Antonio Joaquín Parra Fernández (born 17 June 1961) is a Spanish football manager and former player. A midfielder, he played 283 matches and scored 30 goals over 11 seasons in La Liga, mainly playing for Betis (seven years). He also spent two years with Real Madrid.

Club career
Born in Seville, Parra made his professional debut with his hometown club Real Betis at age 18,  and played there until 1986–87, appearing in a career-best La Liga 44 games – all as a starter – that season, which had a second stage. He left the Andalusians with 283 competitive matches to his credit, including four in the UEFA Cup and 19 in the Copa de la Liga; he reached the final of the latter tournament in 1986, losing it to FC Barcelona 1–2 on aggregate.

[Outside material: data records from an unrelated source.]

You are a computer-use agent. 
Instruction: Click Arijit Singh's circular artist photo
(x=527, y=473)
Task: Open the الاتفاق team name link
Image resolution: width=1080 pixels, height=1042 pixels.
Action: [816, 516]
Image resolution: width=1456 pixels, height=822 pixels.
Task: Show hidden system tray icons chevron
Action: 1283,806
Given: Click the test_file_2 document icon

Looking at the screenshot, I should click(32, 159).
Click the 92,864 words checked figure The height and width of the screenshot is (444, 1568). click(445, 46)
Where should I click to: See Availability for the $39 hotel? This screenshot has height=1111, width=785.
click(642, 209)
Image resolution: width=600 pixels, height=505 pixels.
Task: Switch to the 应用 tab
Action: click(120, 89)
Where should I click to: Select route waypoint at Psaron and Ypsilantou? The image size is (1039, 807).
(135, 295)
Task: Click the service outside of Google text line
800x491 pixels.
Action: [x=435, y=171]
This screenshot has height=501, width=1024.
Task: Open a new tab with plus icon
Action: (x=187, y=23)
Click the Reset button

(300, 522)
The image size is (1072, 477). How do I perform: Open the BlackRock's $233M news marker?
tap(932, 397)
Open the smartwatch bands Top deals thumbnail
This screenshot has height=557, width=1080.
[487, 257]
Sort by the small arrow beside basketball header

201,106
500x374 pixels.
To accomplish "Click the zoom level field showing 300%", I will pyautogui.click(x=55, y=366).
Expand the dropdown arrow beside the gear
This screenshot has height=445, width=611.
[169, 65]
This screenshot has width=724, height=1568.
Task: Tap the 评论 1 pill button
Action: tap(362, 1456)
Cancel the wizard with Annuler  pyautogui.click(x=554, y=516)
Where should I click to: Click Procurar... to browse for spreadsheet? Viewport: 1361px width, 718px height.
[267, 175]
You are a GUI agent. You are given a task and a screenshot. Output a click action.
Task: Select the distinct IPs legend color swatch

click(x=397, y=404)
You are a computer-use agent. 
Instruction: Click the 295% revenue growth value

Subsequently, Parra transferred to Atlético Madrid, where, after a first year in which he played 33 games and scored five goals, he featured sparingly, which also occurred the following two seasons, now with Real Madrid (only 20 competitive appearances).

After an unsuccessful trial in Hungary with Budapest Honvéd FC, Parra signed with Écija Balompié in 1992, after which he retired. In the 2000s he took up coaching, with Betis' C and B teams as well as Coria CF, subsequently working in directorial capacities for the former club.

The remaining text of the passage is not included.